Home video, personal story of Friday’s gas leak

UPDATE: The city has identified the well site with a press release this morning, as the Smith Yorlum #7. A blog post by TexasSharon links to the latest permits with the Texas Railroad Commission, which shows Star of Texas was the original operator of the well. 

Pam Brewer, one of the residents near the Bradford Eagleridge well site along Jim Christal Road in western Denton on Friday, disputes the report that the “emissions event” began at 8 a.m.

Brewer says the noise woke her up about 3 a.m. At about 6:30 a.m., when there was enough light for her to get some video, as she got ready for work, she shot this:

Apr 19, 2013 (1)

“Unbeknownst to me, this was not supposed to be happening,” Brewer said.

She said she was even more upset when she left for work and drove by the crew, sitting in their pickups. They had left the pad site and were watching the geyser of gas and fluids from a safe distance. She had left her daughter and newborn grandchild behind, only to learn later that the fire department came, banging on the door and telling them to leave.

“They told her not to turn on the lights or anything, just grab her purse and go,” Brewer said. “My daughter was so upset that she forgot to buckle the baby’s carrier into the cart seat.”

Her husband tried to go back home, but the fire department wouldn’t let him pass, Brewer said. Instead, he stayed there with the fire department all day.

She said she didn’t know enough about drilling and production processes to understand what she saw at the pad site in the days and weeks before the failure to be specific. But, it had been busy for weeks with bright lights and rigs going in and out.

“Sometimes it would be a city of trailers and then the people would all leave, and then later they would all come back,” Brewer said. “There was always a lot of activity.”
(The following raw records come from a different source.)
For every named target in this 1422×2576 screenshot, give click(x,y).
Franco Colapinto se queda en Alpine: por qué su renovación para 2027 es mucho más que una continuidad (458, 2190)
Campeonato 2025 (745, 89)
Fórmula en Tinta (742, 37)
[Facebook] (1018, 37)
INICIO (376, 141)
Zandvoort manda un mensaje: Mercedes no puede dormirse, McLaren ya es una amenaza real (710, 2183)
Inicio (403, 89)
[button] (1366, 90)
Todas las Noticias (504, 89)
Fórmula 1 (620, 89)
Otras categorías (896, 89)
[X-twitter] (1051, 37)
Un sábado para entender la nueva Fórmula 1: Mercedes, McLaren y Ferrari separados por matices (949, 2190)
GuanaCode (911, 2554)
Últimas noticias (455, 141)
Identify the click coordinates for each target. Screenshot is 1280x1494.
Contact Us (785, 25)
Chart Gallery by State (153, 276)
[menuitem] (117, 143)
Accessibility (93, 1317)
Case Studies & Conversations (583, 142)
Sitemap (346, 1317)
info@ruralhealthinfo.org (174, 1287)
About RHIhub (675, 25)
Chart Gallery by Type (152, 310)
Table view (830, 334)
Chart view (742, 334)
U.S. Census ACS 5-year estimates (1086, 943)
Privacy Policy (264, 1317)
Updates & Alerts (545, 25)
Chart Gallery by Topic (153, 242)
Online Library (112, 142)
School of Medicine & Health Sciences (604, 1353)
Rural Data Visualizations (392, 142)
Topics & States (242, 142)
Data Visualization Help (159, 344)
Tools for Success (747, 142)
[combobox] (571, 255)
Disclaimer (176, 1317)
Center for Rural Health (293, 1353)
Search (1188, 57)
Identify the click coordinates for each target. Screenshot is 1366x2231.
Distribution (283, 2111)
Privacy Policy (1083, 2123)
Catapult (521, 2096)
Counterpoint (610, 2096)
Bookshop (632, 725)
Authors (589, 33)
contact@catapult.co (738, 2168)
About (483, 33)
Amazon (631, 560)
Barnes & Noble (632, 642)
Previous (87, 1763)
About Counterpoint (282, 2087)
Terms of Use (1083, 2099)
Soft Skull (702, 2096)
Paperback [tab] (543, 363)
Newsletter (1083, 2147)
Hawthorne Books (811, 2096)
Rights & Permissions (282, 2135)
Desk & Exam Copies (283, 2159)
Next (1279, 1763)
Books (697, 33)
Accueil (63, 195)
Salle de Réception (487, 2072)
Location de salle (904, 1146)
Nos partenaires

In other words, activity that sounds consistent with a new frack job. The well site was originally permitted in 2003 with another operator, Wolsey Well Service. Eagleridge Operating is the newest operator at the site, and city records show it submitted a new permit for that site in 2010.

During Denton’s years-long battle to update its ordinance governing natural gas drilling and production in the city limits, Eagleridge claimed vested rights on its permits, which we reported last year. (Here’s the last from that chain of stories.)

I recently made an open records request seeking information on whether any other operators might try to do the same — pursue their currents interests in wells or permits under the old rules — and found that Devon Energy also rattled those “vested rights” chains with the city.

Inside the city limits, Eagleridge Operating has 54 wells, and Devon has 69 wells, according to the city’s database.

Outside the city limits in the extra-territorial jurisdiction, where the new ordinance has some teeth but not as much as inside the city, Eagleridge has 8 wells and Devon has 90.

Brewer said she finds the permitting and setback process maddening, given how much trouble the city gave her family when they first moved to the neighborhood, which is zoned industrial, and wanted to build a pig barn so that her daughter could raise and show hogs for FFA.

“They told me I couldn’t have animals within 1,000 feet of houses,” Brewer said. “But now there’s a rig within 1,000 feet of houses out here.”

Furthermore, her neighbor leased land for the gas pipeline that runs close to her house and, she said, “nobody asked me how I felt about it.”

Now that she knows what happened Friday wasn’t normal, she isn’t going to wait to call the fire department, she said.